O sr. Garcez (sobre a ordem): — Sr. presidente, quando hontem me dirigi a v. ex.ª para obter a palavra sobre a materia fui envolvido n'um turbilhão de propostas sobre a ordem e casualmente apanhei uma que adoptei e que vou mandar para a mesa (riso).

E a seguinte (leu).

Agora algumas palavras para justificar a minha moção de ordem.

O projecto em discussão é muito nosso conhecido e nenhum como elle tem dado logar em differentes legislaturas a renhidos debates n'esta casa.

Muito antes do nobre ministro da fazenda nos auxiliar com o immenso cabedal dos seus conhecimentos financeiros; muito antes de s. ex.ª architectar o edificio que tem por alicerce e pedra angular o projecto em discussão, já nós pensavamos aqui n'esta casa na desamortisação dos bens prediaes das corporações de máo morta. Depois da porfiosa luta entre os que pugnavam pela venda immediata d'esses bens a troco de inscripções, e os que sem contestar o principio da desamortisação, nem a conveniencia da venda, pediam uma excepção para os passaes, e a faculdade para as corporações de optarem pelos valores que mais lhes conviessem para substituição das propriedades que eram compellidas a vender, veiu o accordo de 22 de junho de 1866; é a lei d'essa data, que conjunctamente á de 4 de abril de 1861 regulam a materia.

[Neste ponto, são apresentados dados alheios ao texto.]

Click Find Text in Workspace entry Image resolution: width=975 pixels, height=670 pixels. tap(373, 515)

E note v. ex.ª que n'este accordo houve concessões mutuas, e concessões importantes, não sendo a menor aquella que nós outros, os que sustentávamos a conveniencia da manutenção dos passaes, fizemos permittindo que elles podessem ser desamortisados quando n'isso conviessem os parochos e as juntas de parochia.

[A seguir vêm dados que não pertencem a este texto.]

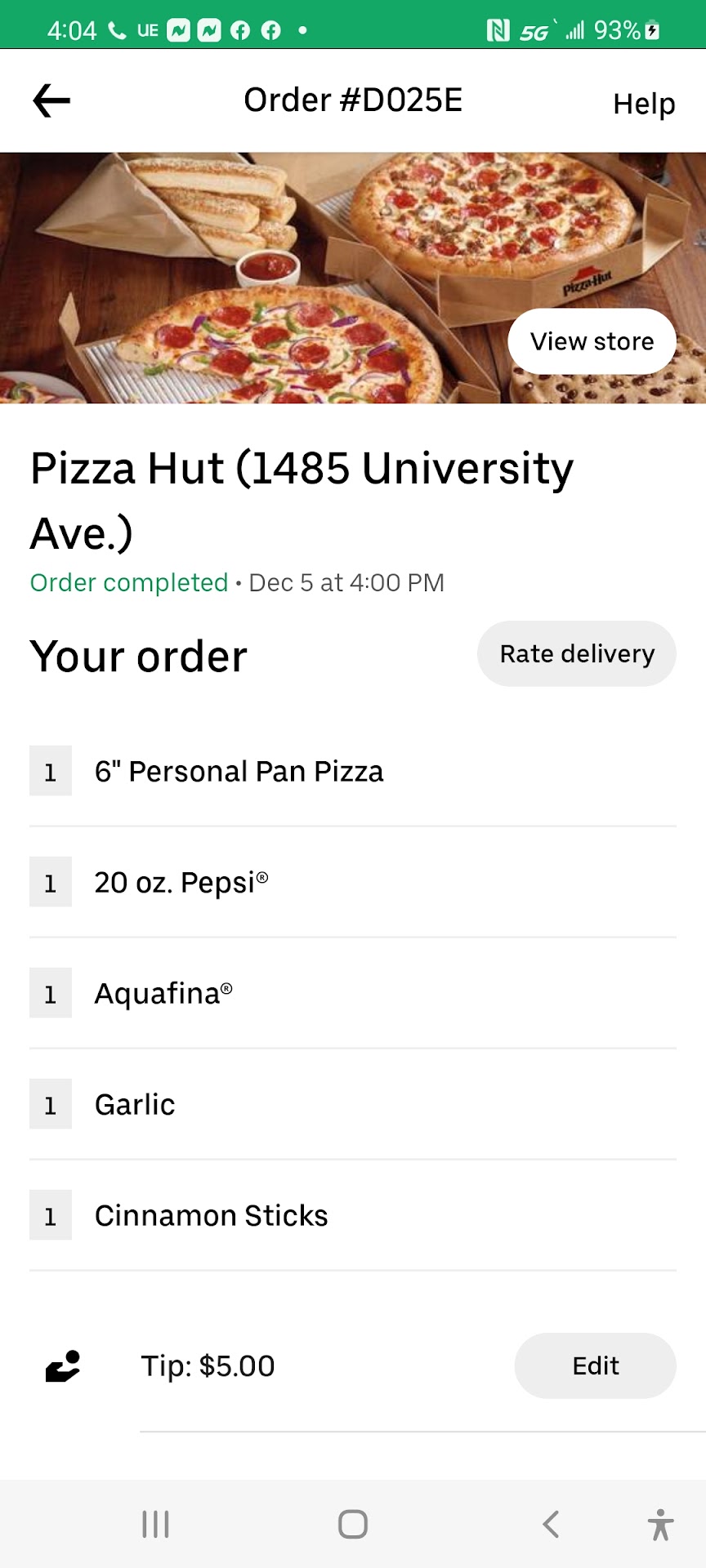Tap the battery indicator in status bar
The image size is (706, 1568).
tap(652, 31)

Ora, sendo isto assim como é que mezes depois de feito este accordo tão solemne vem um projecto que revoga e annulla a lei, provocando o sentimento religioso do paiz, ferindo interesses e direitos legitimos e respeitaveis, e tudo isto no momento em que mais instava e urgia a tranquillidade dos espiritos, o socego dos animos para se poder, sem maior difficuldade, adoptar certa ordem de medidas indispensaveis á salvação publica? Como é que isto se faz na situação em que (está o paiz, sem temer o dirigir-lhe uma tal provocação? E que n'este desgraçado paiz nada é estavel, nada ha certo, e tudo esta á mercê dos devaneios politicos, a tal ponto que os interesses mais graves e serios da sociedade são compromettidos não poucas vezes por effeito de leis tão cerebrinas quanto insensatas.

Tudo entre nós anda ás avessas; em todos os tempos, em toda a parte, a revolução costuma vir das camadas inferiores para as superiores; entre nós são sempre promovidas pelos nobres, pelos ricos, pelos homens que occupam posições importantes, pelos doutores, e ás vezes pelo governo (riso).

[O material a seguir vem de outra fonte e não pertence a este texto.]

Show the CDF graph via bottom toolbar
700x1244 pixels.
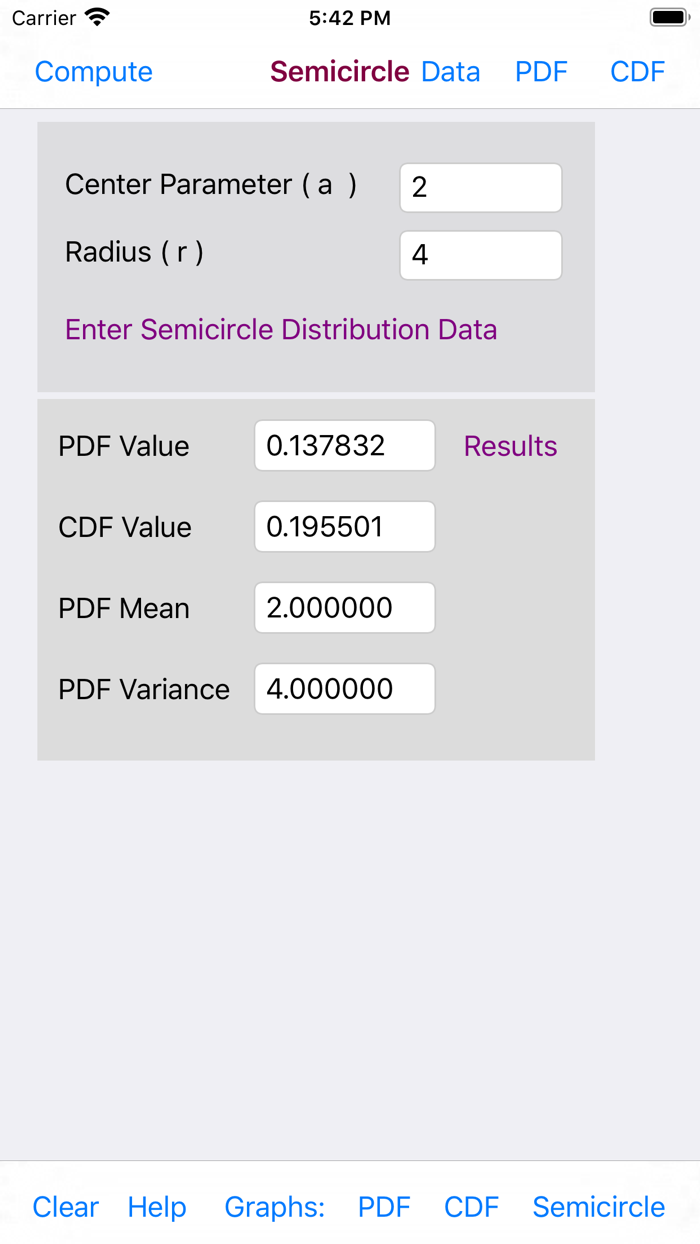pos(470,1207)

De maneira que n'este paiz são os patricios que vão para o Aventino, e a plebe fica no forum (Apoiados e riso.) Tanto se promove a revolução com projectos de reformas administrativas inconvenientes, como com expoliações ineptas, e que de mais a mais não remedeiam necessidade alguma do thesouro.

Sr. presidente, estou tão compromettido n'este projecto que, por maior que fosse o meu, ministerialismo, não podia de maneira nenhuma vota-lo, E sacrificio superior ás minhas forças.

Declarei-o muito a tempo, preveni d'isso os nobres ministros, porque me palpitou o que havia de vir. Todas as vezes que ha um ministro da fazenda novo ha duas cousas que se fazem infallivelmente: reforma na secretaria, e novo projecto de desamortisação (riso).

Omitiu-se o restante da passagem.